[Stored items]
◆ ◆ ◆

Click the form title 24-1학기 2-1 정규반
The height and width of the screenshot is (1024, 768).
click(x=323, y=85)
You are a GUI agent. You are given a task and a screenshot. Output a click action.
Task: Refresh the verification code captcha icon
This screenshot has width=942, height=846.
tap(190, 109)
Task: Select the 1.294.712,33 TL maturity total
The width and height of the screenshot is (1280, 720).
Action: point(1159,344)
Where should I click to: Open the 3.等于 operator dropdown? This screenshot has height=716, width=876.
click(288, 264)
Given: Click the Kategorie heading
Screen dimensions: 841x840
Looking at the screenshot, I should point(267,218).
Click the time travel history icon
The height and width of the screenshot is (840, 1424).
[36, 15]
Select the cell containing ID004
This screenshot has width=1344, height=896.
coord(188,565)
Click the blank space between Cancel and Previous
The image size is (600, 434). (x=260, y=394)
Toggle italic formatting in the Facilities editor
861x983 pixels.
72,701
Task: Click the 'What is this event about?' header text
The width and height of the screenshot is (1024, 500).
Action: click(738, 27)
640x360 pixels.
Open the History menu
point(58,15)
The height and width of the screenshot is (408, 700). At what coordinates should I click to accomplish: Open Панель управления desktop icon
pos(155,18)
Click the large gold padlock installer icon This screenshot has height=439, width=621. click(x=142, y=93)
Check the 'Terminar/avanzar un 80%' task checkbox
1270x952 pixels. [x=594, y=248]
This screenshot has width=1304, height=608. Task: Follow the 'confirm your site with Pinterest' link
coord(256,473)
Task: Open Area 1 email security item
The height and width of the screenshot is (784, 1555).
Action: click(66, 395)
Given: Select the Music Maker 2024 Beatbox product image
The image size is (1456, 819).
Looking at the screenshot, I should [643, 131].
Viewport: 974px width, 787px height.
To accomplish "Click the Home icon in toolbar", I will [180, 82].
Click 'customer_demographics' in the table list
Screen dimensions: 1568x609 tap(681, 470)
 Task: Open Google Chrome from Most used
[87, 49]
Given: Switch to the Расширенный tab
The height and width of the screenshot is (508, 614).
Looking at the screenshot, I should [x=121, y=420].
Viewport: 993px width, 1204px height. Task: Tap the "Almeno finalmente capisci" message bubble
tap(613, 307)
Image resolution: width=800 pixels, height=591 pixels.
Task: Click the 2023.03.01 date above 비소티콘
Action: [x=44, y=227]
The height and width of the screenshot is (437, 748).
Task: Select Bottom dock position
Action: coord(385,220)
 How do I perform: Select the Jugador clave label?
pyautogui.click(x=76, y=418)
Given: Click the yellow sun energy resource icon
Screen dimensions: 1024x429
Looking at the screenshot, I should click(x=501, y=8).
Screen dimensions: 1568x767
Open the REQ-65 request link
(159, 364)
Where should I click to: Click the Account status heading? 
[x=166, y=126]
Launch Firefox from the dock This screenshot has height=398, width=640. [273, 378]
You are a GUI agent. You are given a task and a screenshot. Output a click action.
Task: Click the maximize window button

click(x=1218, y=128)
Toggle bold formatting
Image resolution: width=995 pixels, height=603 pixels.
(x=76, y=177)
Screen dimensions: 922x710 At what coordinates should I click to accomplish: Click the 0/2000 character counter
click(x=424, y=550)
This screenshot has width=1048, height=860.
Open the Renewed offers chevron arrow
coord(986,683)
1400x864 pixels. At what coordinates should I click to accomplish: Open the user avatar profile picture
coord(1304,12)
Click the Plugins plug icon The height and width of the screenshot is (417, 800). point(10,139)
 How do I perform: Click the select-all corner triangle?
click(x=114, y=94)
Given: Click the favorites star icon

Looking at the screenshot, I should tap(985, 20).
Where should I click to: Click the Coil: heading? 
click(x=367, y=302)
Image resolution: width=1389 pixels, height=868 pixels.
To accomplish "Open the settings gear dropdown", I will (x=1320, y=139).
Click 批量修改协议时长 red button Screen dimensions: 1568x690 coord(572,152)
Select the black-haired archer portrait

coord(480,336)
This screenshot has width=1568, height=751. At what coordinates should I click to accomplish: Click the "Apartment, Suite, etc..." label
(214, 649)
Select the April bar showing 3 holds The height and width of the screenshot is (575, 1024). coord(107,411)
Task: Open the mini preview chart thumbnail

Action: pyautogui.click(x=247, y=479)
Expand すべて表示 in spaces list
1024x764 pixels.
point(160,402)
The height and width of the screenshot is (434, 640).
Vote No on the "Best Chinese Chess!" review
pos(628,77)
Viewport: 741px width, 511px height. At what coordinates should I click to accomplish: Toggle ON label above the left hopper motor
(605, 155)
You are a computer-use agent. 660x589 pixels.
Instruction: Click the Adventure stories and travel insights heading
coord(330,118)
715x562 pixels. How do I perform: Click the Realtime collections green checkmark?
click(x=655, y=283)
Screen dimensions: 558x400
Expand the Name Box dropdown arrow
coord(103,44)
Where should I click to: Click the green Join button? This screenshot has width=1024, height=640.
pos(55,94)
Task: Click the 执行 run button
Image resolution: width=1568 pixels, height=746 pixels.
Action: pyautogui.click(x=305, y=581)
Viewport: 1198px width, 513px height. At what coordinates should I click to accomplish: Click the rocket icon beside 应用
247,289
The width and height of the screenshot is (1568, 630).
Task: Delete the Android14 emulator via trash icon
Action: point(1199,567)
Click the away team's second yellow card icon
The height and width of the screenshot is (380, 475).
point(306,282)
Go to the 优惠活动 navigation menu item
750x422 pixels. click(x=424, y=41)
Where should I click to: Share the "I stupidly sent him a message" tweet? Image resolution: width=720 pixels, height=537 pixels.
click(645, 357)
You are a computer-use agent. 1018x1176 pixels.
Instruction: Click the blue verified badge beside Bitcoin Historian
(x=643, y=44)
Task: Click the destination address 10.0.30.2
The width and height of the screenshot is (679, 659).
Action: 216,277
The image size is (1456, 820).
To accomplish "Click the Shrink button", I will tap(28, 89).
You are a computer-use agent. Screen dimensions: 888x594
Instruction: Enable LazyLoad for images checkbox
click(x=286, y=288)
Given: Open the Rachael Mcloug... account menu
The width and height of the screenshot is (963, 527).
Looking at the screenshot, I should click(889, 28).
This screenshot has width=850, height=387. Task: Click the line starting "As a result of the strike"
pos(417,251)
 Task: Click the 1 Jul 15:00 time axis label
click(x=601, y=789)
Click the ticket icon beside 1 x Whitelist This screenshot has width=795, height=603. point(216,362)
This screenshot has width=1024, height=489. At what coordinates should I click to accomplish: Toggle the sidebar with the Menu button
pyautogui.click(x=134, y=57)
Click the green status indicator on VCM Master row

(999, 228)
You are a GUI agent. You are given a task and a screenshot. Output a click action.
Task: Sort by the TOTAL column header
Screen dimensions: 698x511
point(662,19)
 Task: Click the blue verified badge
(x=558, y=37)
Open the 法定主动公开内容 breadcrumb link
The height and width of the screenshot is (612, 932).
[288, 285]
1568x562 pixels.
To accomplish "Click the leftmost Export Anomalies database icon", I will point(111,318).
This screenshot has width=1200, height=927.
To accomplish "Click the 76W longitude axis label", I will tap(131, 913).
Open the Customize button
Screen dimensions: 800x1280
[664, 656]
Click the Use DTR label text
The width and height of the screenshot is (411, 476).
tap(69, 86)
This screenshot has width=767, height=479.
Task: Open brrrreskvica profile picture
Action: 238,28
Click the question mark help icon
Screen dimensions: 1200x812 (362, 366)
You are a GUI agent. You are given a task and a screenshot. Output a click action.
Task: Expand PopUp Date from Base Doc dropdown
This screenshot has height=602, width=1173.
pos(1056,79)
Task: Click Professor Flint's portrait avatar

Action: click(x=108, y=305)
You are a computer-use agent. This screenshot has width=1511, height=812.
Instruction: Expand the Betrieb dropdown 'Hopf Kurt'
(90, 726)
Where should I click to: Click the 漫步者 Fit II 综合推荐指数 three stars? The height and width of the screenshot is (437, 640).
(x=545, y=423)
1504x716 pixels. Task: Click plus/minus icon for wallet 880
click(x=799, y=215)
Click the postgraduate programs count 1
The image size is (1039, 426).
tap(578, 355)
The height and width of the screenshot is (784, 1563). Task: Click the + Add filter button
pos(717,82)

◆ ◆ ◆

● What is needed
In the entries above, please find the line with "The height and width of the screenshot is (612, 932)." and the line with "This screenshot has width=1200, height=927.", then write out exactly those two lines and every line between them, and nothing more.

● Answer space
The height and width of the screenshot is (612, 932).
[288, 285]
1568x562 pixels.
To accomplish "Click the leftmost Export Anomalies database icon", I will point(111,318).
This screenshot has width=1200, height=927.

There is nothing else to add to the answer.